▸ WHAT THE EXERCISE ASKS: Rewrite the records below, replacing "screenshot" with "screen capture" wherever it appears and leaving everything else unchanged.

[Start DATA RECORDS]

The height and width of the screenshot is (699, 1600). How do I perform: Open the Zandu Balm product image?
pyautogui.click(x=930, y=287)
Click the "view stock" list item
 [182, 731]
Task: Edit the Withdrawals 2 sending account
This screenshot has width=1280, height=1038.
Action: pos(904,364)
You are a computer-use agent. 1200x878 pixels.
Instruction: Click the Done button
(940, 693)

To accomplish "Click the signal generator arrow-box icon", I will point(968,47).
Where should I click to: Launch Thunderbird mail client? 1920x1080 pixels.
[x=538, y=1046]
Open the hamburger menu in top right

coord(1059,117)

[End DATA RECORDS]

▸ FULL OUTPUT:
The height and width of the screen capture is (699, 1600). How do I perform: Open the Zandu Balm product image?
pyautogui.click(x=930, y=287)
Click the "view stock" list item
 [182, 731]
Task: Edit the Withdrawals 2 sending account
This screen capture has width=1280, height=1038.
Action: pos(904,364)
You are a computer-use agent. 1200x878 pixels.
Instruction: Click the Done button
(940, 693)

To accomplish "Click the signal generator arrow-box icon", I will point(968,47).
Where should I click to: Launch Thunderbird mail client? 1920x1080 pixels.
[x=538, y=1046]
Open the hamburger menu in top right

coord(1059,117)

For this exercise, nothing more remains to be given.